--- begin RECORDS FOR THE TASK ---

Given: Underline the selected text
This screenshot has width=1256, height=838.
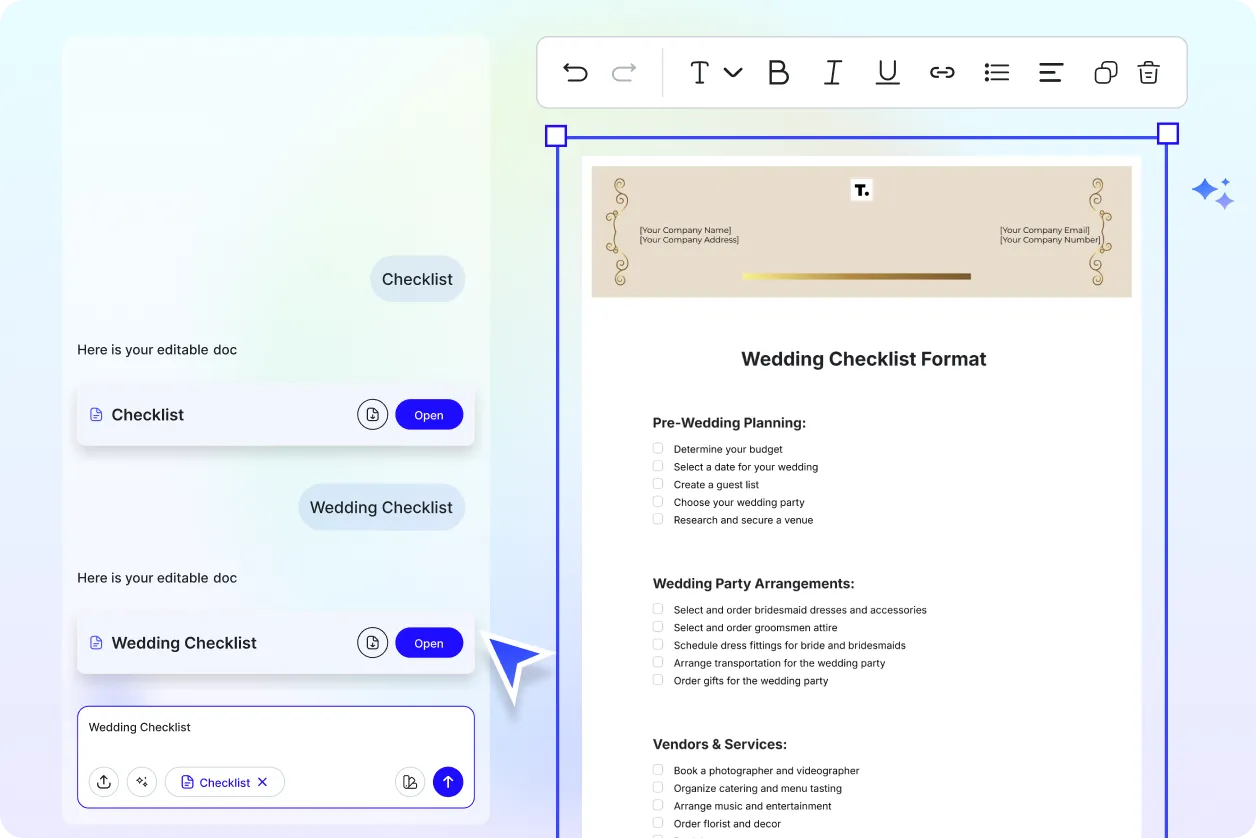Looking at the screenshot, I should coord(887,72).
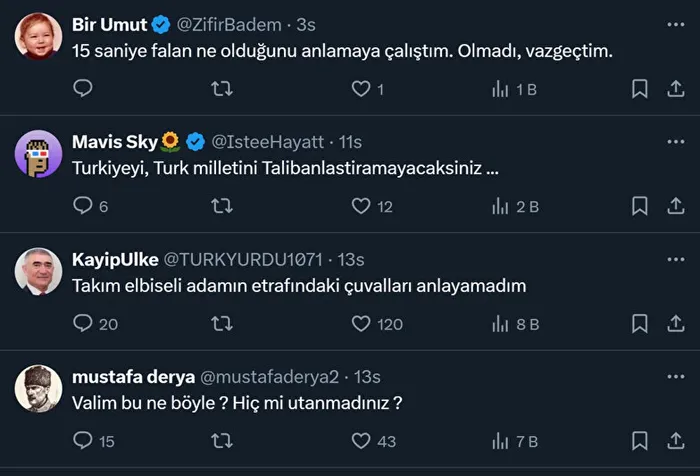Screen dimensions: 700x476
Task: Share Bir Umut's tweet
Action: [x=674, y=89]
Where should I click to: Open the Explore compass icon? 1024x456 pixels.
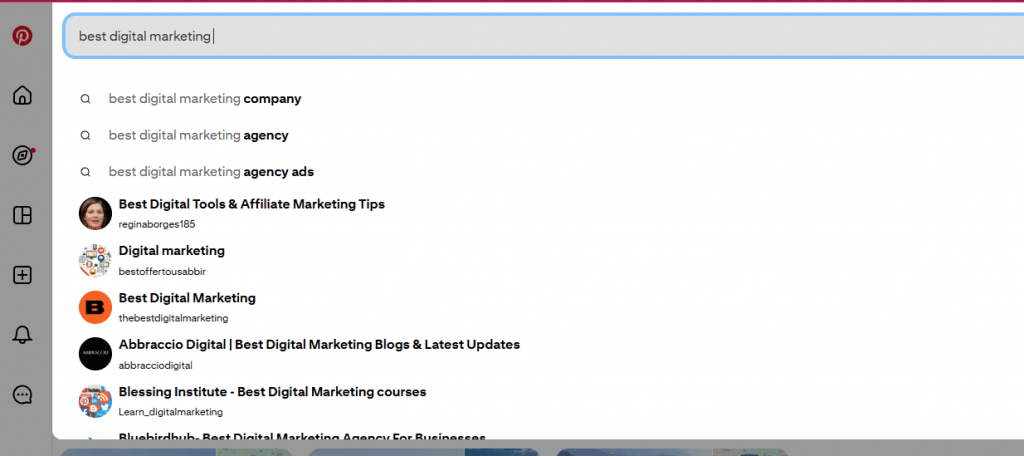click(x=22, y=155)
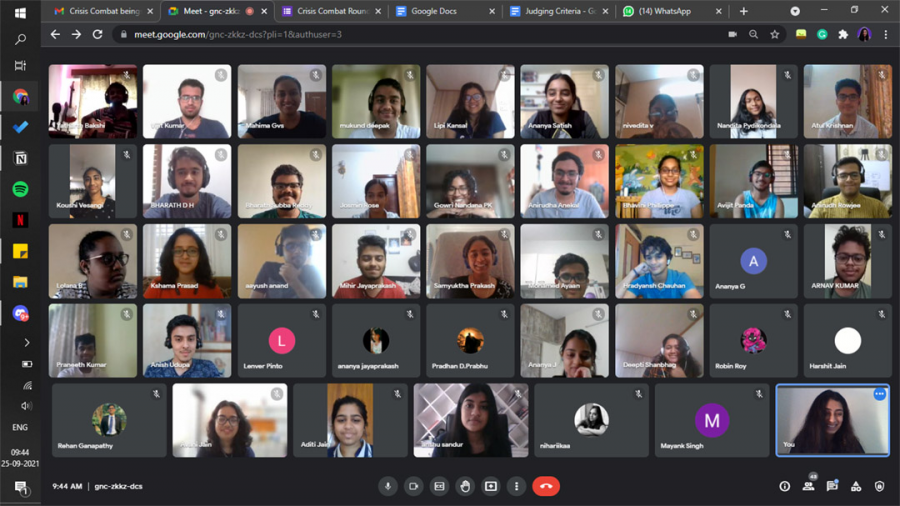The image size is (900, 506).
Task: Open the Activities panel icon
Action: click(856, 486)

--- end RECORDS FOR THE TASK ---

● **WORK REQUIRED**
Can you quote all of the records above word for word, leaving out the pictures?

● **ANSWER TO THIS EXERCISE**
Given: Underline the selected text
This screenshot has width=1256, height=838.
Looking at the screenshot, I should coord(887,72).
Screen dimensions: 700x476
Task: Share Bir Umut's tweet
Action: [x=674, y=89]
Where should I click to: Open the Explore compass icon? 1024x456 pixels.
click(x=22, y=155)
The image size is (900, 506).
Task: Open the Activities panel icon
Action: click(856, 486)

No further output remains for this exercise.